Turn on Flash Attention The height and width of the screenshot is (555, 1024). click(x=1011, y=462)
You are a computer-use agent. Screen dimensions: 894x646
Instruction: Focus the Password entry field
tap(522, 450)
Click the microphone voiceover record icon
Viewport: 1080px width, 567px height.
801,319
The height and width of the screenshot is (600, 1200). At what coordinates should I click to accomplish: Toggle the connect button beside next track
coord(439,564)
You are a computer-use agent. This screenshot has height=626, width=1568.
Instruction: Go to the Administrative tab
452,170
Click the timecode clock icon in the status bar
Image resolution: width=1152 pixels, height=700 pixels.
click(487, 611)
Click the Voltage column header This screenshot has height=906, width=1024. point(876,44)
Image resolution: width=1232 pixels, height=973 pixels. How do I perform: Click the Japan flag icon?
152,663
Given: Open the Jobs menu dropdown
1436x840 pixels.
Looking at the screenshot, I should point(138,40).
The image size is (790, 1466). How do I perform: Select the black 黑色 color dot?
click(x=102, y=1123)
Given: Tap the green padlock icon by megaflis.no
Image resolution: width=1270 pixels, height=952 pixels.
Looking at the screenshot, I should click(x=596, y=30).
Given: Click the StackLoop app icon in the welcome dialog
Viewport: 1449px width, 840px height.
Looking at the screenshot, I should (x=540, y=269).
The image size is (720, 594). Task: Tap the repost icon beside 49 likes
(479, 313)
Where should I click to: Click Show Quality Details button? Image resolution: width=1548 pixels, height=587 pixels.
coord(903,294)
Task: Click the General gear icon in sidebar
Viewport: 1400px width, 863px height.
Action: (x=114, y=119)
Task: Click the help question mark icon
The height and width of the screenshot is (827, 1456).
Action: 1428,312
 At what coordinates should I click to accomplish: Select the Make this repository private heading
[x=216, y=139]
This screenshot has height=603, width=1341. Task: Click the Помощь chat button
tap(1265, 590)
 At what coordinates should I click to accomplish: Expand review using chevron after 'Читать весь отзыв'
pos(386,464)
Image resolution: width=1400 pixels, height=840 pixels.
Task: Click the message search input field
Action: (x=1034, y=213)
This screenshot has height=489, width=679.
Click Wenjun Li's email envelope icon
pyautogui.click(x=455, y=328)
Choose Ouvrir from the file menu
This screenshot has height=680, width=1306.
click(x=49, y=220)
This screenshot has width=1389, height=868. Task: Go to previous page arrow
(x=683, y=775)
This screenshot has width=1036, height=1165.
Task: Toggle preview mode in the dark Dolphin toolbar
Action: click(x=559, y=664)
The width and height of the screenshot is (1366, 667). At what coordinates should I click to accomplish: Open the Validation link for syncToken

====

PROBLEM REQUIREMENTS
Reproduce the stretch of the listing from the line containing "At what coordinates should I click to accomplish: Expand" through the end of the listing, swapping "envelope" for "mail" and leaving everything else unchanged.

IN RESPONSE
 At what coordinates should I click to accomplish: Expand review using chevron after 'Читать весь отзыв'
pos(386,464)
Image resolution: width=1400 pixels, height=840 pixels.
Task: Click the message search input field
Action: (x=1034, y=213)
This screenshot has height=489, width=679.
Click Wenjun Li's email mail icon
pyautogui.click(x=455, y=328)
Choose Ouvrir from the file menu
This screenshot has height=680, width=1306.
click(x=49, y=220)
This screenshot has width=1389, height=868. Task: Go to previous page arrow
(x=683, y=775)
This screenshot has width=1036, height=1165.
Task: Toggle preview mode in the dark Dolphin toolbar
Action: click(x=559, y=664)
The width and height of the screenshot is (1366, 667). At what coordinates should I click to accomplish: Open the Validation link for syncToken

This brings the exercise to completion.